(Records from a data collection)
- - -
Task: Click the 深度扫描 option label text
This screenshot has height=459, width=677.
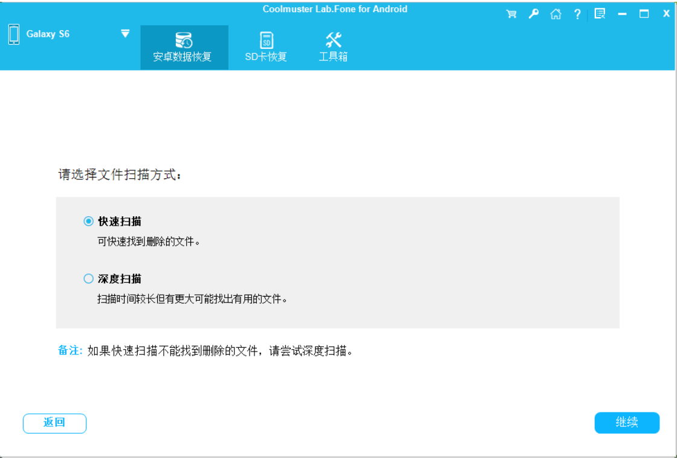Action: 120,278
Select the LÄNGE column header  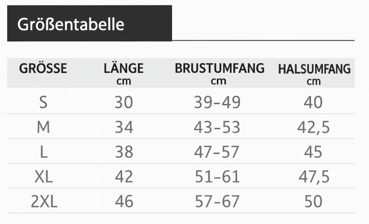(x=124, y=68)
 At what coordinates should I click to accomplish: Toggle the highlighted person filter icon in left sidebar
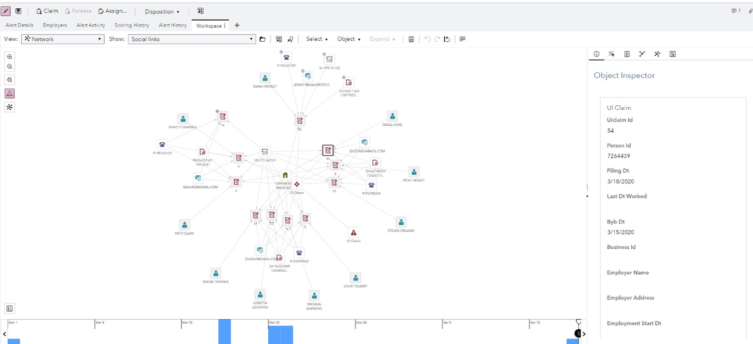[9, 93]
- - -
» WHAT YOU WILL DO:
Retype the lines exactly. Begin at the one that holds "At what coordinates", stop at the last line of the entries above, and drop the pictures.

» SOLUTION FOR THIS TASK:
 At what coordinates should I click to accomplish: Toggle the highlighted person filter icon in left sidebar
[9, 93]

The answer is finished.